In an earlier study, SCAPE researchers evaluated these tools and measured their performance (Radtisch, May, Blekinge and Møldrup-Dalum, 2012).  The ability of Tika and DROID to accurately identify file formats was determined by running them against a set of approximately one million files in the Govdocs1 corpus and comparing the results to a _ground truth_ provided by Forensic Innovations, Inc.  The speed of the tools was measured while running them on an on-site server.

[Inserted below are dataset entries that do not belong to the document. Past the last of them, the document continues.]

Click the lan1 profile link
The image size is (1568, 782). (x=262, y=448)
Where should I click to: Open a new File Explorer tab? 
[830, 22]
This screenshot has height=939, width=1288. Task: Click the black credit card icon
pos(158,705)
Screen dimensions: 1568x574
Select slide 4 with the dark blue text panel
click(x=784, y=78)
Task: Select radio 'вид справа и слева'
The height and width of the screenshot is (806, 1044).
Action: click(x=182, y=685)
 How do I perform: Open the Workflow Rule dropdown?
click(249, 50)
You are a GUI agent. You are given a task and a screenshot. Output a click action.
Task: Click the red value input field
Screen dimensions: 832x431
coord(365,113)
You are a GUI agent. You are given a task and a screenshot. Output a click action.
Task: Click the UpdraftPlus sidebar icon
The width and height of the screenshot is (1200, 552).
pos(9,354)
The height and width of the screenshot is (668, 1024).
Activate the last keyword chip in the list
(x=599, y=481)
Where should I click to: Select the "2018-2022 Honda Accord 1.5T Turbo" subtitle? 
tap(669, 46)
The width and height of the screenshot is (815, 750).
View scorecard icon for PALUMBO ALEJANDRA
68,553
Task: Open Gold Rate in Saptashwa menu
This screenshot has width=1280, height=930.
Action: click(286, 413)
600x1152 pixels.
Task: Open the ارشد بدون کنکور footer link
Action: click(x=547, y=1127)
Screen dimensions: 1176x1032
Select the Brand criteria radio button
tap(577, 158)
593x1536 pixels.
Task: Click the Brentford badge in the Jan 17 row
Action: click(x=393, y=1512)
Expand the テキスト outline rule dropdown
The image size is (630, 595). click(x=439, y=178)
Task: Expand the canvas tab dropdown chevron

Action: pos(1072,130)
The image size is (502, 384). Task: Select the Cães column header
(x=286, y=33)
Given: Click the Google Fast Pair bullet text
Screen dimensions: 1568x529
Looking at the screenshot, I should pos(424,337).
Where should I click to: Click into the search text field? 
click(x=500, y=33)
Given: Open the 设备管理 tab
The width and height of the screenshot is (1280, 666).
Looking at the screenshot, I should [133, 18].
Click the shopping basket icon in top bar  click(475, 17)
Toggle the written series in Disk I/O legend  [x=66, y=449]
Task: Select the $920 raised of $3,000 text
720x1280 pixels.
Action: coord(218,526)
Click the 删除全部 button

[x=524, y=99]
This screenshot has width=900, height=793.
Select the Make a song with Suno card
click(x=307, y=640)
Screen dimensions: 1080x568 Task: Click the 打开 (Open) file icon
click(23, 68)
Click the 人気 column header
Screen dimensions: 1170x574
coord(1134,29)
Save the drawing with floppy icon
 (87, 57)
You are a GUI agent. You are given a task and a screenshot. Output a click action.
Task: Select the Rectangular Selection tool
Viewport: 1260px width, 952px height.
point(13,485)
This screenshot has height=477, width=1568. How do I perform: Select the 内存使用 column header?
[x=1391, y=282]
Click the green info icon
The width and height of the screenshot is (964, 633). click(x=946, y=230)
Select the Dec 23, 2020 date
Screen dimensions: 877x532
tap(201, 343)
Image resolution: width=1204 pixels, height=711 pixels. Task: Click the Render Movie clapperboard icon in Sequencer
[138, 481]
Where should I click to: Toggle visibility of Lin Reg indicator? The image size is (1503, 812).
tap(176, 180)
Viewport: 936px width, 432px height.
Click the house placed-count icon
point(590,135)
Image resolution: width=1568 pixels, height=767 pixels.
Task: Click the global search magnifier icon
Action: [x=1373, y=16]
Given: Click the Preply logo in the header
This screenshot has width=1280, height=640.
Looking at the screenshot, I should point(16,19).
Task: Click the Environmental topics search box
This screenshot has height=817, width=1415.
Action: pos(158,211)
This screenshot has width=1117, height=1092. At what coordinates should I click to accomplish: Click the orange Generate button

This newer study measured the speed of these tools when they were run in a cloud environment, namely on a Microsoft Azure virtual machine (VM).  (No effort was made to rerun the accuracy tests, as there is no reason to believe that the accuracy of the same tools would vary on different servers.)  Tika and DROID are used today in an Azure-based SCAPE API Service implemented by Microsoft Research and might be used in future Azure-based projects, so the speed of the tools when running in the cloud is an important consideration.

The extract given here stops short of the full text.